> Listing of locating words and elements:
•••

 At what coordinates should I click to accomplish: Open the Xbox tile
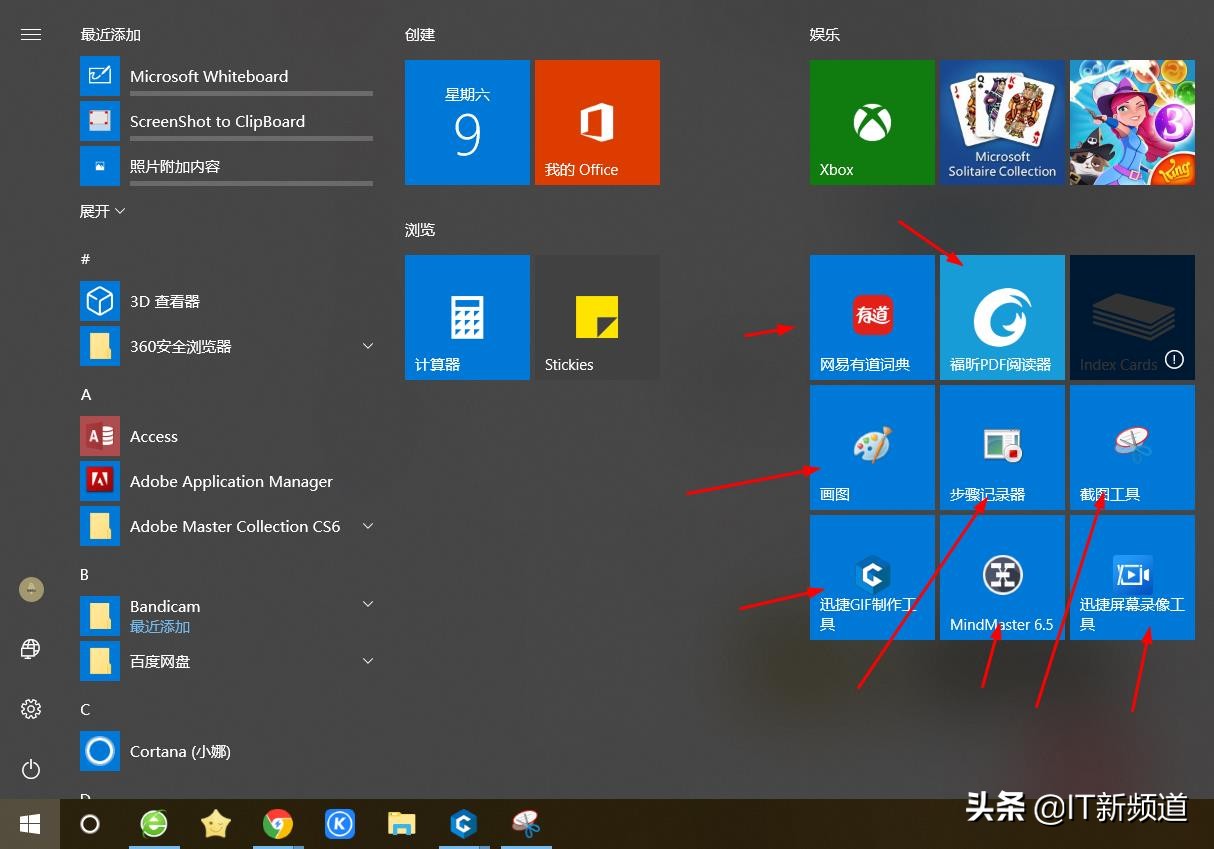point(872,122)
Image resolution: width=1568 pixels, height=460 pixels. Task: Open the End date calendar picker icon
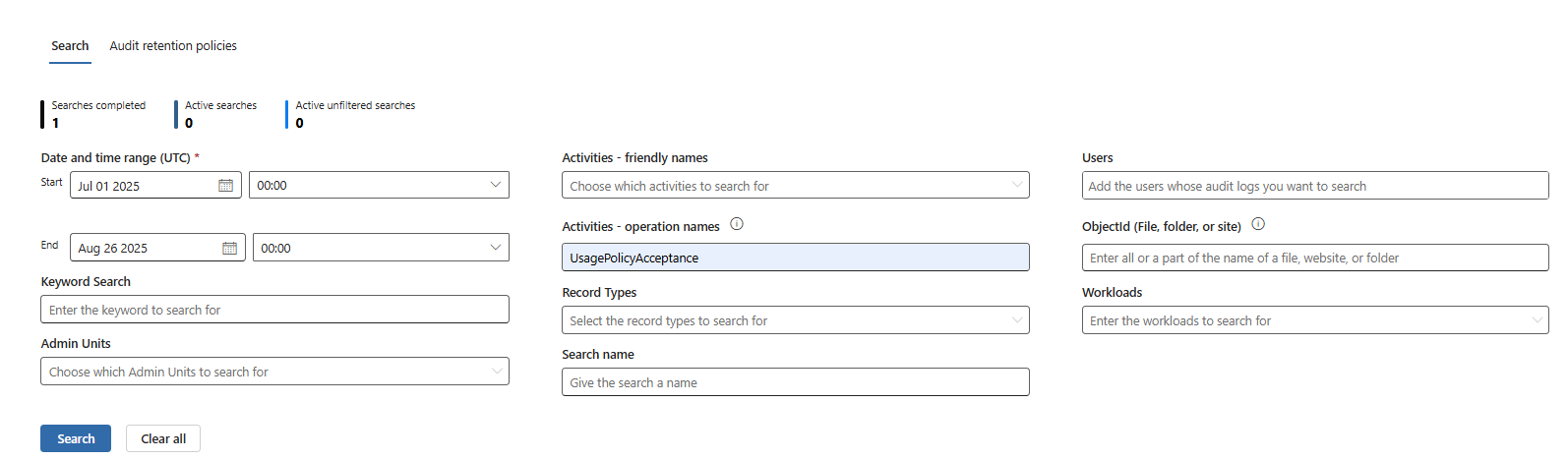tap(229, 249)
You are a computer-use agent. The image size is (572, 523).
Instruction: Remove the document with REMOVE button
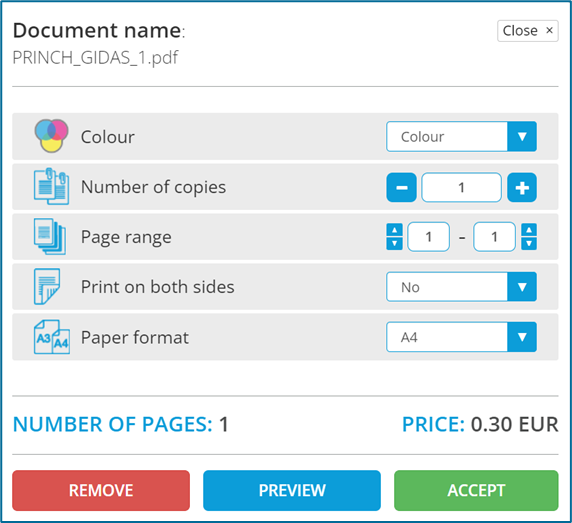pyautogui.click(x=101, y=490)
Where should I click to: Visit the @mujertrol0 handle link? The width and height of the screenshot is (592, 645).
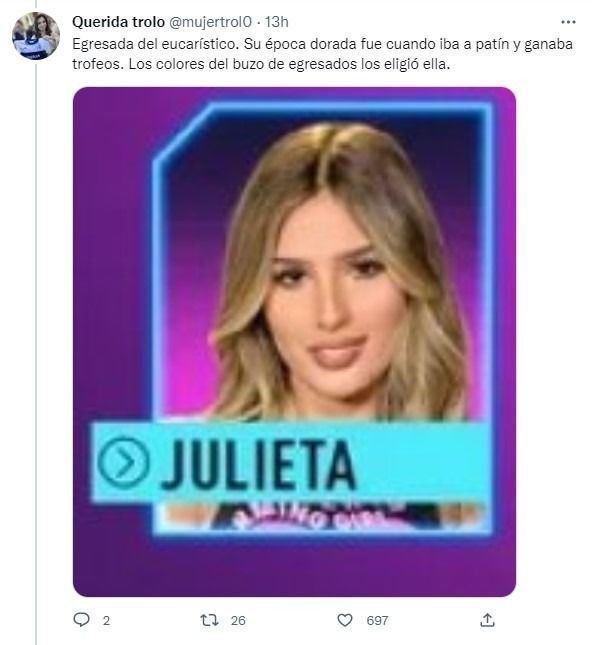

•••

> Objective:
Can you put every line of the listing above into a numbered list, skipping any blank lines and leaving the pictures out?

> The reply:
1.  At what coordinates should I click to accomplish: Open the Xbox tile
2. point(872,122)
3. Image resolution: width=1568 pixels, height=460 pixels. Task: Open the End date calendar picker icon
4. tap(229, 249)
5. You are a computer-use agent. The image size is (572, 523).
6. Instruction: Remove the document with REMOVE button
7. pyautogui.click(x=101, y=490)
8. Where should I click to: Visit the @mujertrol0 handle link? The width and height of the screenshot is (592, 645).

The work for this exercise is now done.